**BRIEF:** Output the lines of the entries below beginning at the one with "Image resolution: width=1150" and ending with the last, exactly as written and without pictures.

**INFORMATION PROVIDED:**
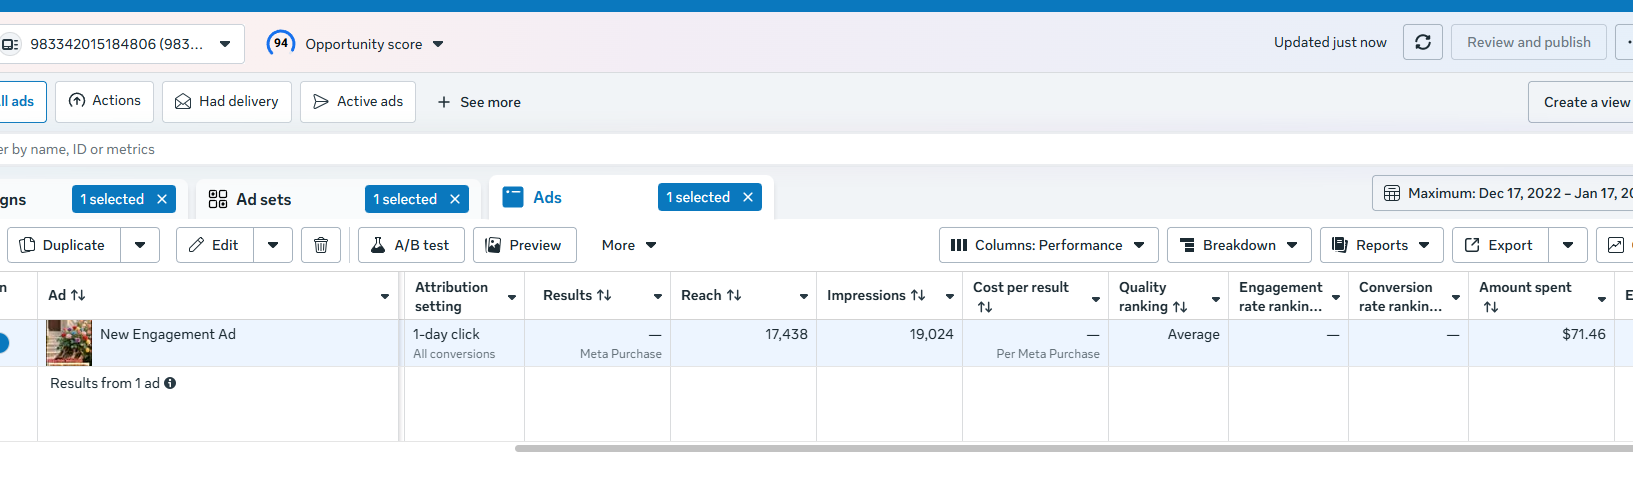Open the Opportunity score dropdown

[438, 44]
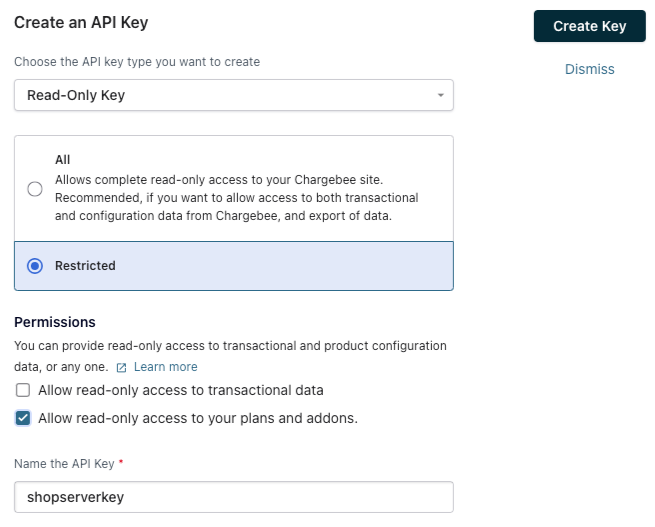The width and height of the screenshot is (655, 527).
Task: Open the Learn more link
Action: click(165, 367)
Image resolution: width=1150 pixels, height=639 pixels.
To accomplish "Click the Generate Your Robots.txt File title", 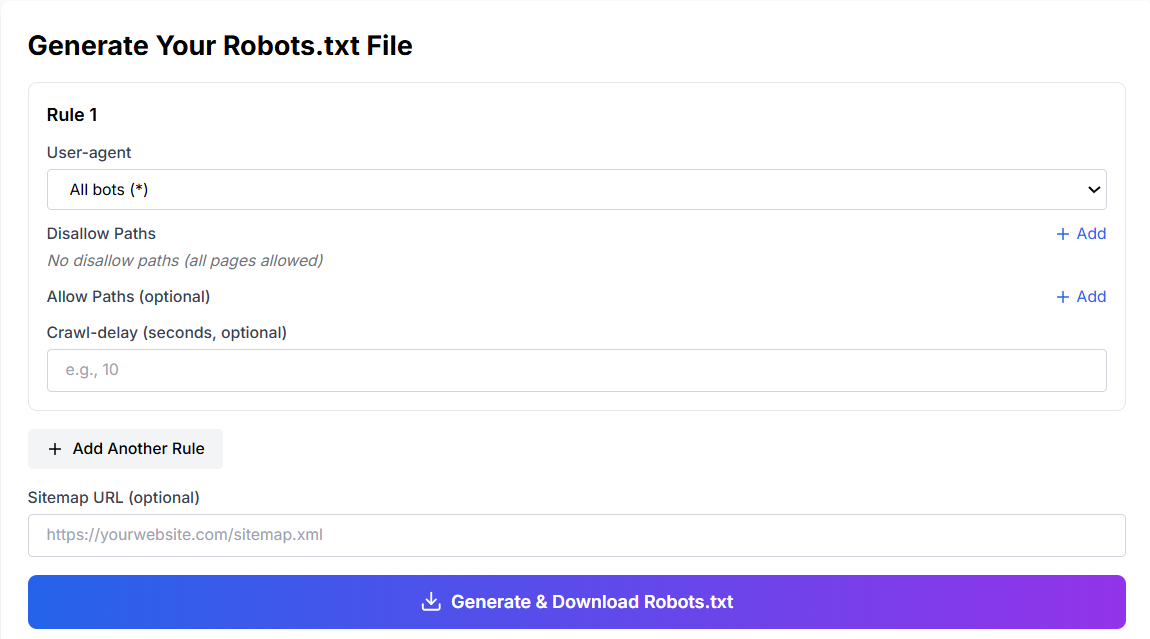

**RESULT:**
Image resolution: width=1150 pixels, height=639 pixels.
To accomplish "Click the Generate Your Robots.txt File title", 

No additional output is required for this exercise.